■ **Excerpted data**
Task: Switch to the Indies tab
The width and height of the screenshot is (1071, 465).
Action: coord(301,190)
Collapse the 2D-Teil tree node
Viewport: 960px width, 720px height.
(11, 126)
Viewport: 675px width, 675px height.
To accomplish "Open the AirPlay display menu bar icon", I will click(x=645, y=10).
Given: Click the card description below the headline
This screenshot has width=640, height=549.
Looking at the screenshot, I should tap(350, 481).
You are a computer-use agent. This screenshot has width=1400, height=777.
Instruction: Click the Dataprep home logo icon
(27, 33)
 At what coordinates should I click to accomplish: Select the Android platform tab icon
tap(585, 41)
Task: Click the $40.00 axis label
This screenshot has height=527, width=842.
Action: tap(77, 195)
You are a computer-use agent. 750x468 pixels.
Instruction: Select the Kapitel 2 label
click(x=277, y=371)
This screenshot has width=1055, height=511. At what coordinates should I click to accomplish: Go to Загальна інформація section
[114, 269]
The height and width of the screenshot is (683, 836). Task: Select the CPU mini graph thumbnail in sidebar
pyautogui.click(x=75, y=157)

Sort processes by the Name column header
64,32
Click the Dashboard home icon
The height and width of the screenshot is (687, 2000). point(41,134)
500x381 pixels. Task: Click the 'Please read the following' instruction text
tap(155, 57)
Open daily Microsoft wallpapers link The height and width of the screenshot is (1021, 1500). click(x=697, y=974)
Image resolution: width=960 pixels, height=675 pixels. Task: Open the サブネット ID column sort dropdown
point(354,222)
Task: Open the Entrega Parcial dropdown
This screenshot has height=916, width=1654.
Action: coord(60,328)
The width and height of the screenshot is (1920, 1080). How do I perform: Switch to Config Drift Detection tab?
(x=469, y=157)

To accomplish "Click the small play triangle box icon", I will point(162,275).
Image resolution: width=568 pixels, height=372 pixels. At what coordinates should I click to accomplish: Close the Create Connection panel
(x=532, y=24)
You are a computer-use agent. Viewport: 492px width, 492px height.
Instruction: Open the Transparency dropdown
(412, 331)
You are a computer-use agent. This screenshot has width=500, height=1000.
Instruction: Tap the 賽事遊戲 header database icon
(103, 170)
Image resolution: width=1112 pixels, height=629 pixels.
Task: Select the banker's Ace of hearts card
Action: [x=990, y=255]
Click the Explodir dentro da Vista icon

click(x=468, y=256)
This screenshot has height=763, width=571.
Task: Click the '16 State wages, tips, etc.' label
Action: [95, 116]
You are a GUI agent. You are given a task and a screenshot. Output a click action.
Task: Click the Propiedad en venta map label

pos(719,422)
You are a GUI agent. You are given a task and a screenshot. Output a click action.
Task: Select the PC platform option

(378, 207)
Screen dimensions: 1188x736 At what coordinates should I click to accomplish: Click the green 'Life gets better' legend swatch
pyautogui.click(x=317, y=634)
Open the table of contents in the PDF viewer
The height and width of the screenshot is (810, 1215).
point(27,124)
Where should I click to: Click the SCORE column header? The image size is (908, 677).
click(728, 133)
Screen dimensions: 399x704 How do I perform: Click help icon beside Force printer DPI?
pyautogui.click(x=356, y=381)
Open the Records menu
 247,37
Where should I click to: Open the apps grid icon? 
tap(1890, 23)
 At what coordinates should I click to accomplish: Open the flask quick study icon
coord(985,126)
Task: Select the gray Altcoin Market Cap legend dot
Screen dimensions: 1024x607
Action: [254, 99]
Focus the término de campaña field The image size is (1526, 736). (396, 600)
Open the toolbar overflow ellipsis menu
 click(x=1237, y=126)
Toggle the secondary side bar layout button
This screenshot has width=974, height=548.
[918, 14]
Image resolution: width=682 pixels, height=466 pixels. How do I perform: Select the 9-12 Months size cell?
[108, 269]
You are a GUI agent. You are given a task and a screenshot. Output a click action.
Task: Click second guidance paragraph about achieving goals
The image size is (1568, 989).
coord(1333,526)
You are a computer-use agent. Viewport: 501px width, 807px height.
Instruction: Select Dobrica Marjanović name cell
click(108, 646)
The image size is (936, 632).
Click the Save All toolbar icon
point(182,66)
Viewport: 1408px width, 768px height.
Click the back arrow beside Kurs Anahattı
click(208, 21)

■ **What is needed**
Exactly what appears above must be set down again in full.

■ **Expected answer**
Task: Switch to the Indies tab
The width and height of the screenshot is (1071, 465).
Action: coord(301,190)
Collapse the 2D-Teil tree node
Viewport: 960px width, 720px height.
(11, 126)
Viewport: 675px width, 675px height.
To accomplish "Open the AirPlay display menu bar icon", I will click(x=645, y=10).
Given: Click the card description below the headline
This screenshot has width=640, height=549.
Looking at the screenshot, I should tap(350, 481).
You are a computer-use agent. This screenshot has width=1400, height=777.
Instruction: Click the Dataprep home logo icon
(27, 33)
 At what coordinates should I click to accomplish: Select the Android platform tab icon
tap(585, 41)
Task: Click the $40.00 axis label
This screenshot has height=527, width=842.
Action: tap(77, 195)
You are a computer-use agent. 750x468 pixels.
Instruction: Select the Kapitel 2 label
click(x=277, y=371)
This screenshot has width=1055, height=511. At what coordinates should I click to accomplish: Go to Загальна інформація section
[114, 269]
The height and width of the screenshot is (683, 836). Task: Select the CPU mini graph thumbnail in sidebar
pyautogui.click(x=75, y=157)

Sort processes by the Name column header
64,32
Click the Dashboard home icon
The height and width of the screenshot is (687, 2000). point(41,134)
500x381 pixels. Task: Click the 'Please read the following' instruction text
tap(155, 57)
Open daily Microsoft wallpapers link The height and width of the screenshot is (1021, 1500). click(x=697, y=974)
Image resolution: width=960 pixels, height=675 pixels. Task: Open the サブネット ID column sort dropdown
point(354,222)
Task: Open the Entrega Parcial dropdown
This screenshot has height=916, width=1654.
Action: coord(60,328)
The width and height of the screenshot is (1920, 1080). How do I perform: Switch to Config Drift Detection tab?
(x=469, y=157)

To accomplish "Click the small play triangle box icon", I will point(162,275).
Image resolution: width=568 pixels, height=372 pixels. At what coordinates should I click to accomplish: Close the Create Connection panel
(x=532, y=24)
You are a computer-use agent. Viewport: 492px width, 492px height.
Instruction: Open the Transparency dropdown
(412, 331)
You are a computer-use agent. This screenshot has width=500, height=1000.
Instruction: Tap the 賽事遊戲 header database icon
(103, 170)
Image resolution: width=1112 pixels, height=629 pixels.
Task: Select the banker's Ace of hearts card
Action: [x=990, y=255]
Click the Explodir dentro da Vista icon

click(x=468, y=256)
This screenshot has height=763, width=571.
Task: Click the '16 State wages, tips, etc.' label
Action: [95, 116]
You are a GUI agent. You are given a task and a screenshot. Output a click action.
Task: Click the Propiedad en venta map label

pos(719,422)
You are a GUI agent. You are given a task and a screenshot. Output a click action.
Task: Select the PC platform option

(378, 207)
Screen dimensions: 1188x736 At what coordinates should I click to accomplish: Click the green 'Life gets better' legend swatch
pyautogui.click(x=317, y=634)
Open the table of contents in the PDF viewer
The height and width of the screenshot is (810, 1215).
point(27,124)
Where should I click to: Click the SCORE column header? The image size is (908, 677).
click(728, 133)
Screen dimensions: 399x704 How do I perform: Click help icon beside Force printer DPI?
pyautogui.click(x=356, y=381)
Open the Records menu
 247,37
Where should I click to: Open the apps grid icon? 
tap(1890, 23)
 At what coordinates should I click to accomplish: Open the flask quick study icon
coord(985,126)
Task: Select the gray Altcoin Market Cap legend dot
Screen dimensions: 1024x607
Action: [254, 99]
Focus the término de campaña field The image size is (1526, 736). (396, 600)
Open the toolbar overflow ellipsis menu
 click(x=1237, y=126)
Toggle the secondary side bar layout button
This screenshot has width=974, height=548.
[918, 14]
Image resolution: width=682 pixels, height=466 pixels. How do I perform: Select the 9-12 Months size cell?
[108, 269]
You are a GUI agent. You are given a task and a screenshot. Output a click action.
Task: Click second guidance paragraph about achieving goals
The image size is (1568, 989).
coord(1333,526)
You are a computer-use agent. Viewport: 501px width, 807px height.
Instruction: Select Dobrica Marjanović name cell
click(108, 646)
The image size is (936, 632).
Click the Save All toolbar icon
point(182,66)
Viewport: 1408px width, 768px height.
Click the back arrow beside Kurs Anahattı
click(208, 21)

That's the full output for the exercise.